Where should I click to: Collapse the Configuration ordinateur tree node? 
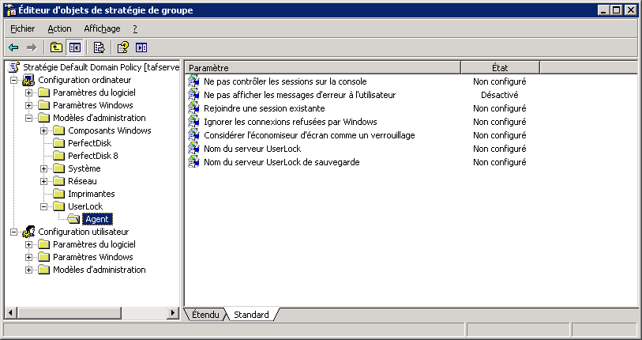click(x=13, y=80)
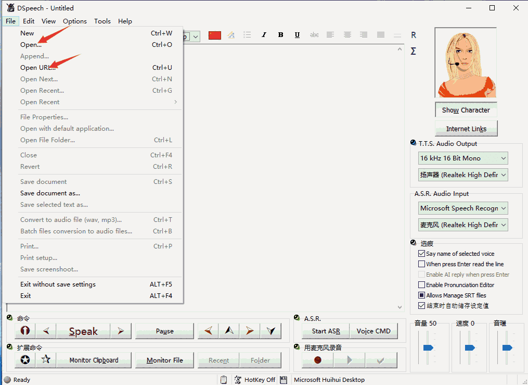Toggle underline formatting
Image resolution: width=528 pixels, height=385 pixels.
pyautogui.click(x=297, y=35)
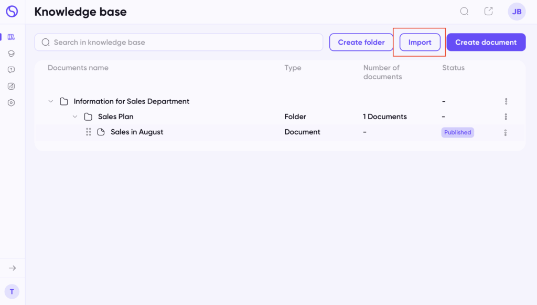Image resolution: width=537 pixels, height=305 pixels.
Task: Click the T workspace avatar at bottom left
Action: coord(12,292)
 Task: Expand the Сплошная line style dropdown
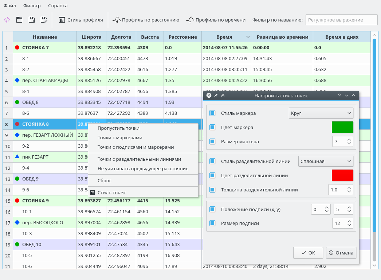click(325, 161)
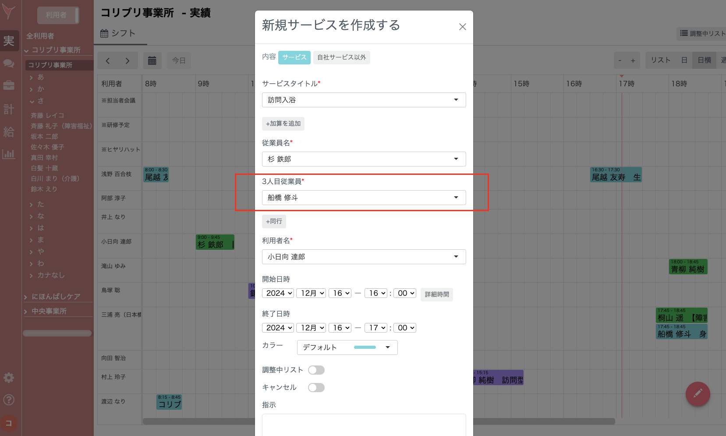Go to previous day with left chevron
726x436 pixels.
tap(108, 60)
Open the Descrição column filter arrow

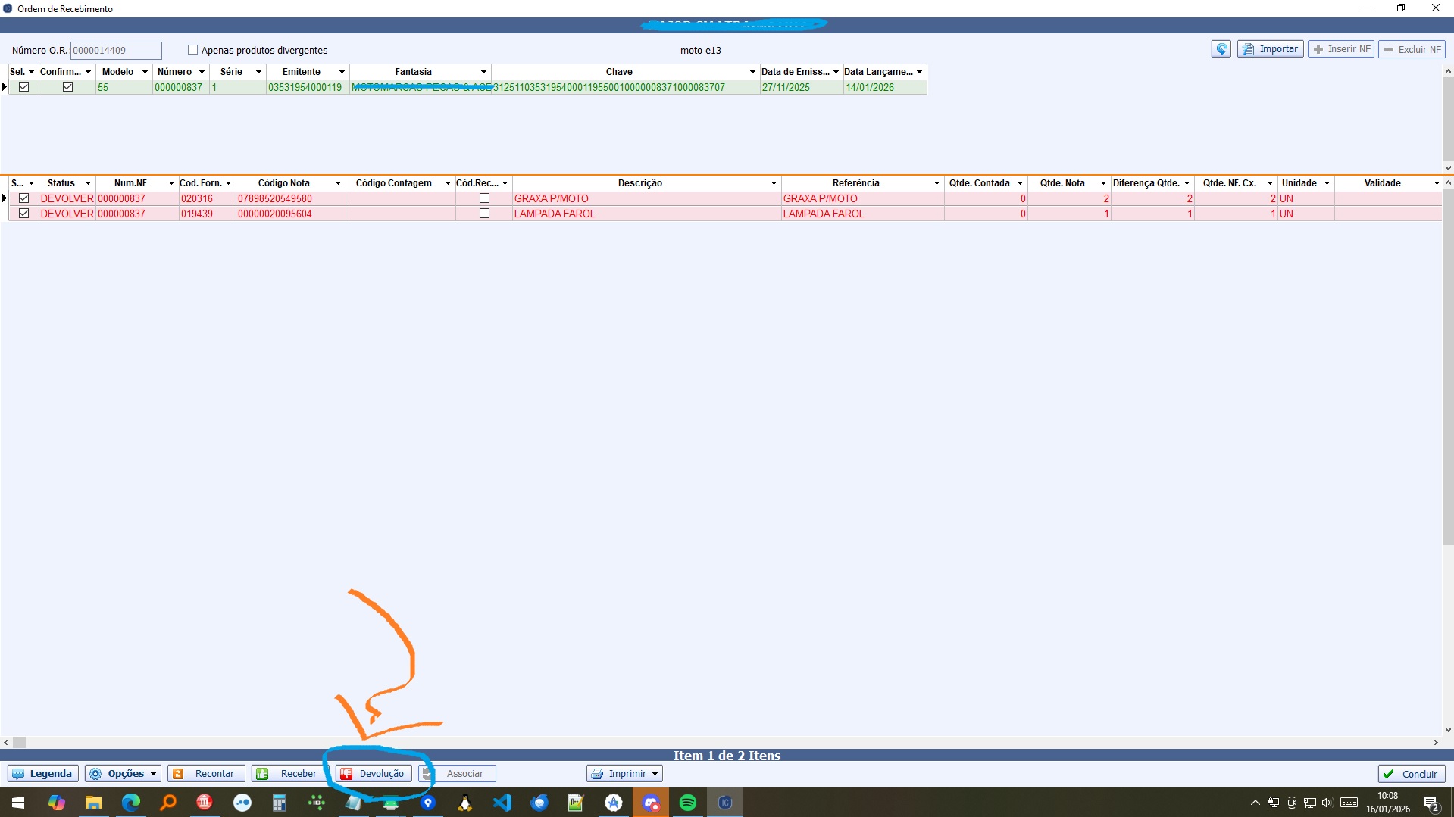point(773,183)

● ● ● ● ●

PROBLEM DESCRIPTION:
All lines from the one holding "Task: Expand the" through the last line of the entries, and nothing else, are to be output exactly; leave out the pictures.

TASK SOLUTION:
 Task: Expand the Сплошная line style dropdown
click(325, 161)
Go to previous day with left chevron
726x436 pixels.
tap(108, 60)
Open the Descrição column filter arrow

point(773,183)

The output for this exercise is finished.